I am also in the same boat as you and have had only one undergraduate course in geography. From what I have read on many department websites and heard from other people, it is not necessary to have a geography major and a lot of the students listed on the website do not have geography backgrounds. In fact, if you look at a lot of professor bios, many of them do not have geography degrees. This speaks to the fact that it is a very broad discipline that requires people and skills from many areas. What I have noticed is that it seems to help tremendously if you have a background in the social sciences (anthropology, sociology, etc. seem to be the most common), as there is a lot of overlap and the skills you already have will translate well. From what I have heard from professors and admissions officers I have talked to is that they are interested in bringing in a variety of people who are truly interested in geography and are willing to work hard and learn, so a good and focused statement and relevant research possibilities can go a long way (my professors have all told me to be very precise about what I want to study and why I want to be a geographer and not a sociologist, historian, etc.). They are also interested in bringing in people that will help the department grow, not just a bunch of GIS majors and people that can quote David Harvey all day long.

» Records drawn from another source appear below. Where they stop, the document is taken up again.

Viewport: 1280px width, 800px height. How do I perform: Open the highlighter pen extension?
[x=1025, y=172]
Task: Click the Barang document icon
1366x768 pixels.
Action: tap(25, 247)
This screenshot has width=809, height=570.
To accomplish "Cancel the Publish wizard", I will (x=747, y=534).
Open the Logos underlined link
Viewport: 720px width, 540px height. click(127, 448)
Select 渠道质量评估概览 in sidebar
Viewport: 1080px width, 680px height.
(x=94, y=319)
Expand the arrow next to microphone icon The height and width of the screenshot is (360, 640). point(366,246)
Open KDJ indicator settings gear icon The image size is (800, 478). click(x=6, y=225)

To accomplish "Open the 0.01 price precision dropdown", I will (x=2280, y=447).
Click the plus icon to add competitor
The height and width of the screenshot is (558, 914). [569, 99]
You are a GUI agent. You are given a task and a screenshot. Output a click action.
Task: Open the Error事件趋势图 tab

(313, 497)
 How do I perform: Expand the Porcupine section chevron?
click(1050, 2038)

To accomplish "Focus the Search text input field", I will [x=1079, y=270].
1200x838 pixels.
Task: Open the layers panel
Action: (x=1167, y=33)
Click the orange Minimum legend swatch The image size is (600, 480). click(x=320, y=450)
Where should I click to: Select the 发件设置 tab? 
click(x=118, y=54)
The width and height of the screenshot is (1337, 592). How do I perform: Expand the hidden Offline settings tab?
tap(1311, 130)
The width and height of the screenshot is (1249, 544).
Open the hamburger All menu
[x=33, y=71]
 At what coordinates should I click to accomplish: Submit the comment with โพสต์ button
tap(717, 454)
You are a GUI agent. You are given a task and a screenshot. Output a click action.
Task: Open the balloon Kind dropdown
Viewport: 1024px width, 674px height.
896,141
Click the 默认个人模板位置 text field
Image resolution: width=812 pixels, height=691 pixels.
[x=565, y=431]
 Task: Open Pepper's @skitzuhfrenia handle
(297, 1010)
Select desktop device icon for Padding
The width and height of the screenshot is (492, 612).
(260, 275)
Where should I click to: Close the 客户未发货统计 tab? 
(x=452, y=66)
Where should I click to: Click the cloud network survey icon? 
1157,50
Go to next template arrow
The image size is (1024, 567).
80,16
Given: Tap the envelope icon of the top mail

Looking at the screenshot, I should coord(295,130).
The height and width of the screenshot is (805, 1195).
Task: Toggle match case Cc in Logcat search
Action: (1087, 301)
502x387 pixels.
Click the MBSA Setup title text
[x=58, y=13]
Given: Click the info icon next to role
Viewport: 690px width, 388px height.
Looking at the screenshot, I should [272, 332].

They also tend to give more weight to the quantitative section of the GRE, even if you do not plan to focus on mathematical applications. They also are looking to see that you have some knowledge of statistics, although most will allow you to take this when you arrive, but it certainly helps out to be set with it when you are coming in.

This is most of what I know about it, if you have any suggestions, please share them because I to want to make sure I am doing everything right.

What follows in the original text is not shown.